**AIM OF THE EXERCISE**
The data is to be set down once more, exactly as it reads.

Stored entries
# # # # # # #

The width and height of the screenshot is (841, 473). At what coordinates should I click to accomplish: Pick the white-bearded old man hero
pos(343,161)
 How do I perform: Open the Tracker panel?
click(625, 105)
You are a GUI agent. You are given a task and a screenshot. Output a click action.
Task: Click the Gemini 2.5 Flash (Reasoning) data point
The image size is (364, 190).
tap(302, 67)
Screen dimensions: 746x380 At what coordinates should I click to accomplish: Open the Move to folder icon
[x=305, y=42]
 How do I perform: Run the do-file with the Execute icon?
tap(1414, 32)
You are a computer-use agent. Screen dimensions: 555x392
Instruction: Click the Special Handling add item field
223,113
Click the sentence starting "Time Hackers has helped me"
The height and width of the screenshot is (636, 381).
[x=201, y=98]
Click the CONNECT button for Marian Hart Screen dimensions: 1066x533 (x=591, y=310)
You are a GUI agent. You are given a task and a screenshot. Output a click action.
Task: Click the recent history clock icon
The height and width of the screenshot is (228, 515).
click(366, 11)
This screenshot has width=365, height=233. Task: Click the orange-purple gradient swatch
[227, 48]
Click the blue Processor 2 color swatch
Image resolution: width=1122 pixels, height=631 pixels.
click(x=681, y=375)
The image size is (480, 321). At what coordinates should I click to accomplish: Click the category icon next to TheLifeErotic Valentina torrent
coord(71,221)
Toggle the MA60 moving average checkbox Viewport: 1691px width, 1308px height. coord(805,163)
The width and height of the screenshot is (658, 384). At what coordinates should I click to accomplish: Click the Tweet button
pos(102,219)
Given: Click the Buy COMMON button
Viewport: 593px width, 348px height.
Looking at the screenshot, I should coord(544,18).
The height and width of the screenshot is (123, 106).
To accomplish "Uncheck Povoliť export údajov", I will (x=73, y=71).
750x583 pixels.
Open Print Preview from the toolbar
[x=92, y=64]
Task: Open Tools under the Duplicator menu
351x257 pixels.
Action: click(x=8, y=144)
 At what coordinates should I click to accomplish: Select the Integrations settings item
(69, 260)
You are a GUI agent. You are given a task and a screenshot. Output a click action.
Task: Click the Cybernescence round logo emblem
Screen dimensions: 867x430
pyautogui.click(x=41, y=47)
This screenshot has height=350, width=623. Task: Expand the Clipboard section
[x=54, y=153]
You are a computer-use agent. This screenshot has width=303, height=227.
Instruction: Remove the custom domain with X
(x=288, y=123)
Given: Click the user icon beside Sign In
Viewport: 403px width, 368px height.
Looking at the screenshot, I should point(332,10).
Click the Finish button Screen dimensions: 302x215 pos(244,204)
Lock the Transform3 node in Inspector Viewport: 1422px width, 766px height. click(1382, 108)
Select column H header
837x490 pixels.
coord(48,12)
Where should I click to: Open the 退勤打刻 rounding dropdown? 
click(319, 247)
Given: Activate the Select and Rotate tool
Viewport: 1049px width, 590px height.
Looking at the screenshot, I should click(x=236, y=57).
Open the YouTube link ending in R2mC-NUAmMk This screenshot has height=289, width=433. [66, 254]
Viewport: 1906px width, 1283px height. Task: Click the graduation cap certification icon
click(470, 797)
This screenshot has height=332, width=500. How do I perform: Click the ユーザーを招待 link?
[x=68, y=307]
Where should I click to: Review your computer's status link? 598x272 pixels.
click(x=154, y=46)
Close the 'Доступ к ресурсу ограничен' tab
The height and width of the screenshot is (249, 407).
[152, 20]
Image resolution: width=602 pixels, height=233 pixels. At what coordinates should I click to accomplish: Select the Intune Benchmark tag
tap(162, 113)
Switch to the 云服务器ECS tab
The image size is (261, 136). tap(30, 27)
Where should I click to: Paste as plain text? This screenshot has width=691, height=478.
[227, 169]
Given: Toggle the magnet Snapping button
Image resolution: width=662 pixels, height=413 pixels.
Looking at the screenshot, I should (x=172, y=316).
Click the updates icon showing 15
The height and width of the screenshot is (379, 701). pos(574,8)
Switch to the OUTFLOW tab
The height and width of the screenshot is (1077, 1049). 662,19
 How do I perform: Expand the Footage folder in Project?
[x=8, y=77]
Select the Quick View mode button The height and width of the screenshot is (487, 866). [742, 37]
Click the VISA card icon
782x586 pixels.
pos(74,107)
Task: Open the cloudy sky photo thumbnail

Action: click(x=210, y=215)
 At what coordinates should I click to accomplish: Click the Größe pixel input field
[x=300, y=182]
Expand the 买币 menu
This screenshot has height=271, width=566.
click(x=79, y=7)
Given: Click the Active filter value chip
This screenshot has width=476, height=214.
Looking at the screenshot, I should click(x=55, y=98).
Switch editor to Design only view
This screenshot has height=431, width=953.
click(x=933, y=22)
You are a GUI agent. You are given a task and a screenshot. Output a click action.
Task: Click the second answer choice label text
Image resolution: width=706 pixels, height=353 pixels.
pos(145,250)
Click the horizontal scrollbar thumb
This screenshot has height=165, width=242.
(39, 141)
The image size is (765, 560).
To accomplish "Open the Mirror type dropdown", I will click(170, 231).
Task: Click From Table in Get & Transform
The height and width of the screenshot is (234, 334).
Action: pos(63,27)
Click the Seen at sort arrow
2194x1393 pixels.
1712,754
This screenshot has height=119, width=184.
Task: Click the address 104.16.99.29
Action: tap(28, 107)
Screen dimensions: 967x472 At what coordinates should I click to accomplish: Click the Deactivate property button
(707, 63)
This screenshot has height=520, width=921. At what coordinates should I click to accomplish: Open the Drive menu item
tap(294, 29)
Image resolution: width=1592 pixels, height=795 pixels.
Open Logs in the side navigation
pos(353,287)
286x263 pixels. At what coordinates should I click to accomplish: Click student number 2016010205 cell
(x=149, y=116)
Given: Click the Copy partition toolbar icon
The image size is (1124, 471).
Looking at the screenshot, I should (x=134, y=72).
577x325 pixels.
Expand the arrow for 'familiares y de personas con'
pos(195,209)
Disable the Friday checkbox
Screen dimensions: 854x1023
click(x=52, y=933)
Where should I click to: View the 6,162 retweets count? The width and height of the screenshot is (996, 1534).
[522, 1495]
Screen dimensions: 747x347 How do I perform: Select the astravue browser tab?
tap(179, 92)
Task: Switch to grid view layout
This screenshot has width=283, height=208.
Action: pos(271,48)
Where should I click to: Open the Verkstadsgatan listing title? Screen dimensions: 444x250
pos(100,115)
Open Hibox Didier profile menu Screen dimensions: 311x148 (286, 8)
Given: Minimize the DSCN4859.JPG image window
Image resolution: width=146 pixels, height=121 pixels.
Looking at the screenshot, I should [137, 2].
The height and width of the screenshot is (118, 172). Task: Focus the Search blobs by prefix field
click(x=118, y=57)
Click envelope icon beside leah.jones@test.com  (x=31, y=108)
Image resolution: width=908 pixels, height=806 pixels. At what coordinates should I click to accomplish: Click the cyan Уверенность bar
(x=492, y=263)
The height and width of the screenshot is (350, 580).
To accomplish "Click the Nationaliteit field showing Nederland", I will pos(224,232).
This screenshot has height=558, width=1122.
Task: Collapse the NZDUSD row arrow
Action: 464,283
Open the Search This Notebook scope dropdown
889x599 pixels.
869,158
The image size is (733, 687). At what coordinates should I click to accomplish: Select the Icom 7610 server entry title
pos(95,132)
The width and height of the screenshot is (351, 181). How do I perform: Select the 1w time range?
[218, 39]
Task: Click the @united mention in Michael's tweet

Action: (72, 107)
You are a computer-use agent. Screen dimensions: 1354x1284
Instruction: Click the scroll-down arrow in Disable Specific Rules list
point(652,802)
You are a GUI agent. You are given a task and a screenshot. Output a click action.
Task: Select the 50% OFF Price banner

# # # # # # #

**EXERCISE RESPONSE**
The width and height of the screenshot is (841, 473). At what coordinates should I click to accomplish: Pick the white-bearded old man hero
pos(343,161)
 How do I perform: Open the Tracker panel?
click(625, 105)
You are a GUI agent. You are given a task and a screenshot. Output a click action.
Task: Click the Gemini 2.5 Flash (Reasoning) data point
The image size is (364, 190).
tap(302, 67)
Screen dimensions: 746x380 At what coordinates should I click to accomplish: Open the Move to folder icon
[x=305, y=42]
 How do I perform: Run the do-file with the Execute icon?
tap(1414, 32)
You are a computer-use agent. Screen dimensions: 555x392
Instruction: Click the Special Handling add item field
223,113
Click the sentence starting "Time Hackers has helped me"
The height and width of the screenshot is (636, 381).
[x=201, y=98]
Click the CONNECT button for Marian Hart Screen dimensions: 1066x533 (x=591, y=310)
You are a GUI agent. You are given a task and a screenshot. Output a click action.
Task: Click the recent history clock icon
The height and width of the screenshot is (228, 515).
click(366, 11)
This screenshot has width=365, height=233. Task: Click the orange-purple gradient swatch
[227, 48]
Click the blue Processor 2 color swatch
Image resolution: width=1122 pixels, height=631 pixels.
click(x=681, y=375)
The image size is (480, 321). At what coordinates should I click to accomplish: Click the category icon next to TheLifeErotic Valentina torrent
coord(71,221)
Toggle the MA60 moving average checkbox Viewport: 1691px width, 1308px height. coord(805,163)
The width and height of the screenshot is (658, 384). At what coordinates should I click to accomplish: Click the Tweet button
pos(102,219)
Given: Click the Buy COMMON button
Viewport: 593px width, 348px height.
Looking at the screenshot, I should coord(544,18).
The height and width of the screenshot is (123, 106).
To accomplish "Uncheck Povoliť export údajov", I will (x=73, y=71).
750x583 pixels.
Open Print Preview from the toolbar
[x=92, y=64]
Task: Open Tools under the Duplicator menu
351x257 pixels.
Action: click(x=8, y=144)
 At what coordinates should I click to accomplish: Select the Integrations settings item
(69, 260)
You are a GUI agent. You are given a task and a screenshot. Output a click action.
Task: Click the Cybernescence round logo emblem
Screen dimensions: 867x430
pyautogui.click(x=41, y=47)
This screenshot has height=350, width=623. Task: Expand the Clipboard section
[x=54, y=153]
You are a computer-use agent. This screenshot has width=303, height=227.
Instruction: Remove the custom domain with X
(x=288, y=123)
Given: Click the user icon beside Sign In
Viewport: 403px width, 368px height.
Looking at the screenshot, I should point(332,10).
Click the Finish button Screen dimensions: 302x215 pos(244,204)
Lock the Transform3 node in Inspector Viewport: 1422px width, 766px height. click(1382, 108)
Select column H header
837x490 pixels.
coord(48,12)
Where should I click to: Open the 退勤打刻 rounding dropdown? 
click(319, 247)
Given: Activate the Select and Rotate tool
Viewport: 1049px width, 590px height.
Looking at the screenshot, I should click(x=236, y=57).
Open the YouTube link ending in R2mC-NUAmMk This screenshot has height=289, width=433. [66, 254]
Viewport: 1906px width, 1283px height. Task: Click the graduation cap certification icon
click(470, 797)
This screenshot has height=332, width=500. How do I perform: Click the ユーザーを招待 link?
[x=68, y=307]
Where should I click to: Review your computer's status link? 598x272 pixels.
click(x=154, y=46)
Close the 'Доступ к ресурсу ограничен' tab
The height and width of the screenshot is (249, 407).
[152, 20]
Image resolution: width=602 pixels, height=233 pixels. At what coordinates should I click to accomplish: Select the Intune Benchmark tag
tap(162, 113)
Switch to the 云服务器ECS tab
The image size is (261, 136). tap(30, 27)
Where should I click to: Paste as plain text? This screenshot has width=691, height=478.
[227, 169]
Given: Toggle the magnet Snapping button
Image resolution: width=662 pixels, height=413 pixels.
Looking at the screenshot, I should (x=172, y=316).
Click the updates icon showing 15
The height and width of the screenshot is (379, 701). pos(574,8)
Switch to the OUTFLOW tab
The height and width of the screenshot is (1077, 1049). 662,19
 How do I perform: Expand the Footage folder in Project?
[x=8, y=77]
Select the Quick View mode button The height and width of the screenshot is (487, 866). [742, 37]
Click the VISA card icon
782x586 pixels.
pos(74,107)
Task: Open the cloudy sky photo thumbnail

Action: click(x=210, y=215)
 At what coordinates should I click to accomplish: Click the Größe pixel input field
[x=300, y=182]
Expand the 买币 menu
This screenshot has height=271, width=566.
click(x=79, y=7)
Given: Click the Active filter value chip
This screenshot has width=476, height=214.
Looking at the screenshot, I should click(x=55, y=98).
Switch editor to Design only view
This screenshot has height=431, width=953.
click(x=933, y=22)
You are a GUI agent. You are given a task and a screenshot. Output a click action.
Task: Click the second answer choice label text
Image resolution: width=706 pixels, height=353 pixels.
pos(145,250)
Click the horizontal scrollbar thumb
This screenshot has height=165, width=242.
(39, 141)
The image size is (765, 560).
To accomplish "Open the Mirror type dropdown", I will click(170, 231).
Task: Click From Table in Get & Transform
The height and width of the screenshot is (234, 334).
Action: pos(63,27)
Click the Seen at sort arrow
2194x1393 pixels.
1712,754
This screenshot has height=119, width=184.
Task: Click the address 104.16.99.29
Action: tap(28, 107)
Screen dimensions: 967x472 At what coordinates should I click to accomplish: Click the Deactivate property button
(707, 63)
This screenshot has height=520, width=921. At what coordinates should I click to accomplish: Open the Drive menu item
tap(294, 29)
Image resolution: width=1592 pixels, height=795 pixels.
Open Logs in the side navigation
pos(353,287)
286x263 pixels. At what coordinates should I click to accomplish: Click student number 2016010205 cell
(x=149, y=116)
Given: Click the Copy partition toolbar icon
The image size is (1124, 471).
Looking at the screenshot, I should (x=134, y=72).
577x325 pixels.
Expand the arrow for 'familiares y de personas con'
pos(195,209)
Disable the Friday checkbox
Screen dimensions: 854x1023
click(x=52, y=933)
Where should I click to: View the 6,162 retweets count? The width and height of the screenshot is (996, 1534).
[522, 1495]
Screen dimensions: 747x347 How do I perform: Select the astravue browser tab?
tap(179, 92)
Task: Switch to grid view layout
This screenshot has width=283, height=208.
Action: pos(271,48)
Where should I click to: Open the Verkstadsgatan listing title? Screen dimensions: 444x250
pos(100,115)
Open Hibox Didier profile menu Screen dimensions: 311x148 (286, 8)
Given: Minimize the DSCN4859.JPG image window
Image resolution: width=146 pixels, height=121 pixels.
Looking at the screenshot, I should [137, 2].
The height and width of the screenshot is (118, 172). Task: Focus the Search blobs by prefix field
click(x=118, y=57)
Click envelope icon beside leah.jones@test.com  (x=31, y=108)
Image resolution: width=908 pixels, height=806 pixels. At what coordinates should I click to accomplish: Click the cyan Уверенность bar
(x=492, y=263)
The height and width of the screenshot is (350, 580).
To accomplish "Click the Nationaliteit field showing Nederland", I will pos(224,232).
This screenshot has height=558, width=1122.
Task: Collapse the NZDUSD row arrow
Action: 464,283
Open the Search This Notebook scope dropdown
889x599 pixels.
869,158
The image size is (733, 687). At what coordinates should I click to accomplish: Select the Icom 7610 server entry title
pos(95,132)
The width and height of the screenshot is (351, 181). How do I perform: Select the 1w time range?
[218, 39]
Task: Click the @united mention in Michael's tweet

Action: (72, 107)
You are a computer-use agent. Screen dimensions: 1354x1284
Instruction: Click the scroll-down arrow in Disable Specific Rules list
point(652,802)
You are a GUI agent. You are given a task and a screenshot. Output a click action.
Task: Select the 50% OFF Price banner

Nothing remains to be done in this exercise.